# Sensor Lag under High Load



## kynalvarus (Oct 26, 2011)

I've been noticing odd lags and hangs when my Droid Charge is under high CPU and memory load, particularly during heavyweight games. The odd thing is that I can usually snap it out of the hang by tickling the sensors - changing the light level of the front and back camera by covering them or holding them under a lamp, for instance. Shaking the phone, tapping the screen repeatedly, tapping the back, rapping the bottom on a solid surface... all sorts of things. If I can find the right one(s), the phone unlags and returns to normal for a while, a few seconds to a minute before this happens again. The incidence of the problem seems to have a small correlation to the quality of the network connection, as well - clean network connections seem to avoid it better than weak signal.

I'm running Tweaked 2.2 with PBJ 0524, Siyah, CFS, FuguTweaks, e2fs system/data, and zipalign. I've noticed that the deadline I/O scheduler seems most resistant to this, and sio is most susceptible.

Has anyone else run into this?


----------



## kvswim (Aug 20, 2011)

What happens if you disable auto brightness?

Sent from my SCH-I510 using RootzWiki


----------



## kynalvarus (Oct 26, 2011)

kvswim said:


> What happens if you disable auto brightness?
> 
> Sent from my SCH-I510 using RootzWiki


No noticeable difference.


----------



## Brewer (Dec 29, 2011)

kynalvarus said:


> No noticeable difference.


Under settings display settings there's power saving option at the bottom but there's also auto brightness box in the brightness sub option. Do you have both deselected? If your screen is still auto adjusting the brightness with those two boxes unchecked that's a problem. If that's the case try pulling the battery for ten minutes and give it another go.

Sent from my Nexus 7 using Tapatalk 2


----------



## kynalvarus (Oct 26, 2011)

Brewer said:


> Under settings display settings there's power saving option at the bottom but there's also auto brightness box in the brightness sub option. Do you have both deselected? If your screen is still auto adjusting the brightness with those two boxes unchecked that's a problem. If that's the case try pulling the battery for ten minutes and give it another go.
> 
> Sent from my Nexus 7 using Tapatalk 2


Settings...Display Settings...Power saving mode is off. Settings...Display Settings...Brightness...Automatic Brightness is off.
────────────────────
** EXERCISE REQUIREMENTS **
A) Answer these about the sensor lag thread:
(i) Which I/O scheduler did kynalvarus find most resistant to the lags?
(ii) What did kvswim ask about disabling?
(iii) For how long did Brewer suggest pulling the battery?
B) Retype the sensor lag thread from "I've been noticing" up to and including "than weak signal.".

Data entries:
────────────────────
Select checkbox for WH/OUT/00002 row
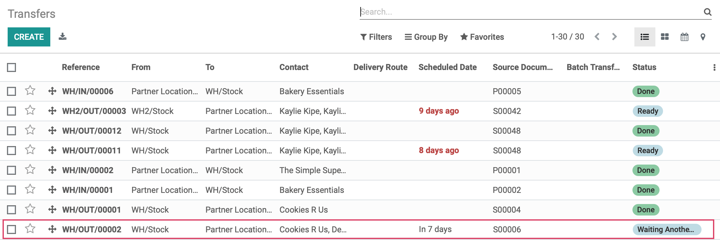 pyautogui.click(x=11, y=229)
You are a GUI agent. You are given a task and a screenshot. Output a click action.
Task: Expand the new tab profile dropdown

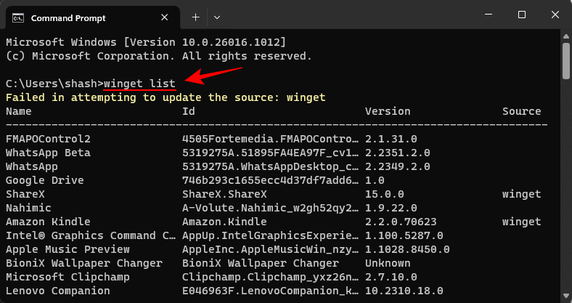pyautogui.click(x=217, y=16)
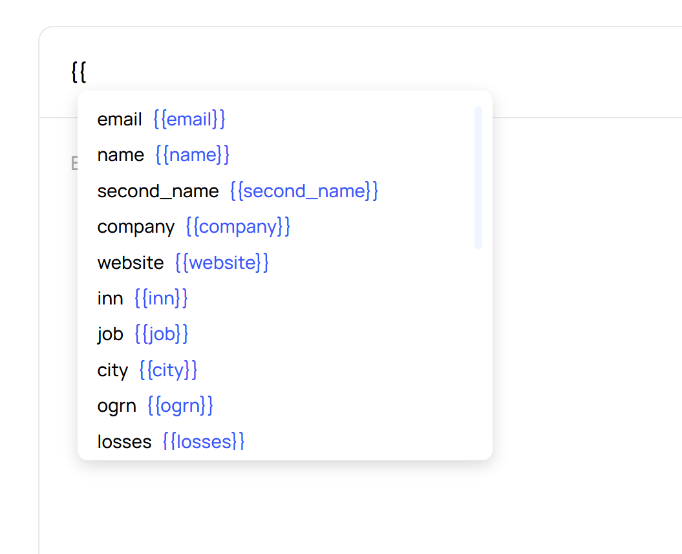The width and height of the screenshot is (682, 554).
Task: Choose the name variable from the list
Action: click(x=121, y=155)
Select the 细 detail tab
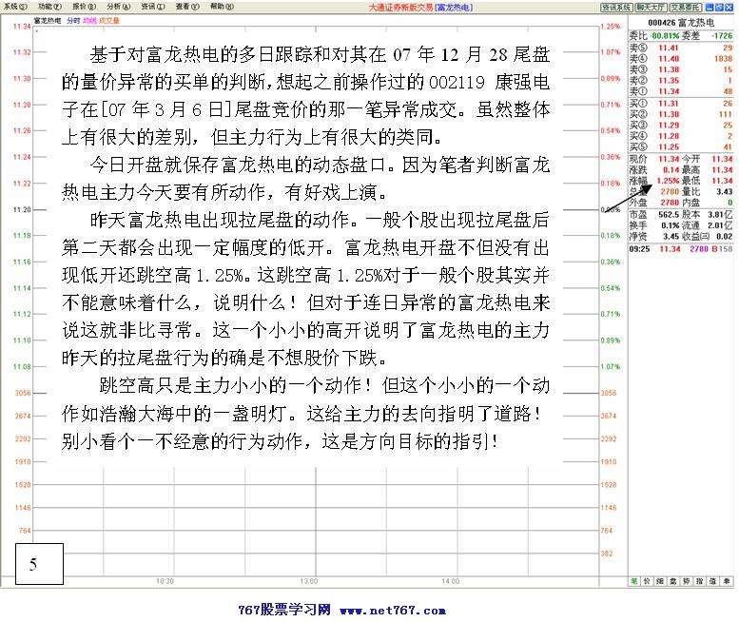The width and height of the screenshot is (739, 622). pyautogui.click(x=661, y=579)
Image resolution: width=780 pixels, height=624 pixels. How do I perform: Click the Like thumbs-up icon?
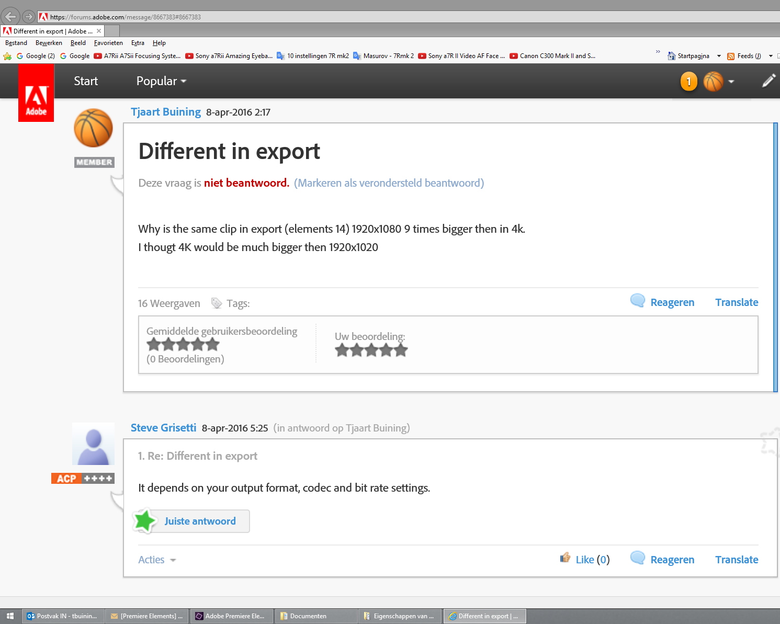(565, 558)
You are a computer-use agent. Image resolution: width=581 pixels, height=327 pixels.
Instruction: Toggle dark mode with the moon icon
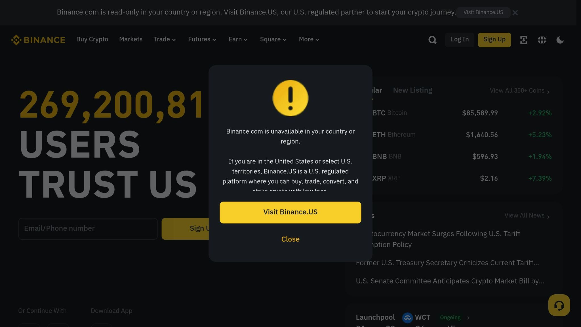click(x=560, y=40)
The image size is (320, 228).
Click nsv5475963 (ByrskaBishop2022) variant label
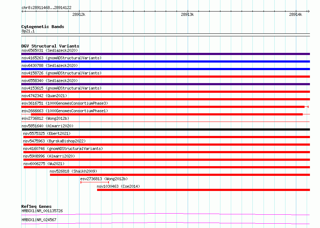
────────────────────
** EXERCISE RESULTS **
A)
(i) The deadline I/O scheduler
(ii) Auto brightness
(iii) Ten minutes

B)
I've been noticing odd lags and hangs when my Droid Charge is under high CPU and memory load, particularly during heavyweight games. The odd thing is that I can usually snap it out of the hang by tickling the sensors - changing the light level of the front and back camera by covering them or holding them under a lamp, for instance. Shaking the phone, tapping the screen repeatedly, tapping the back, rapping the bottom on a solid surface... all sorts of things. If I can find the right one(s), the phone unlags and returns to normal for a while, a few seconds to a minute before this happens again. The incidence of the problem seems to have a small correlation to the quality of the network connection, as well - clean network connections seem to avoid it better than weak signal.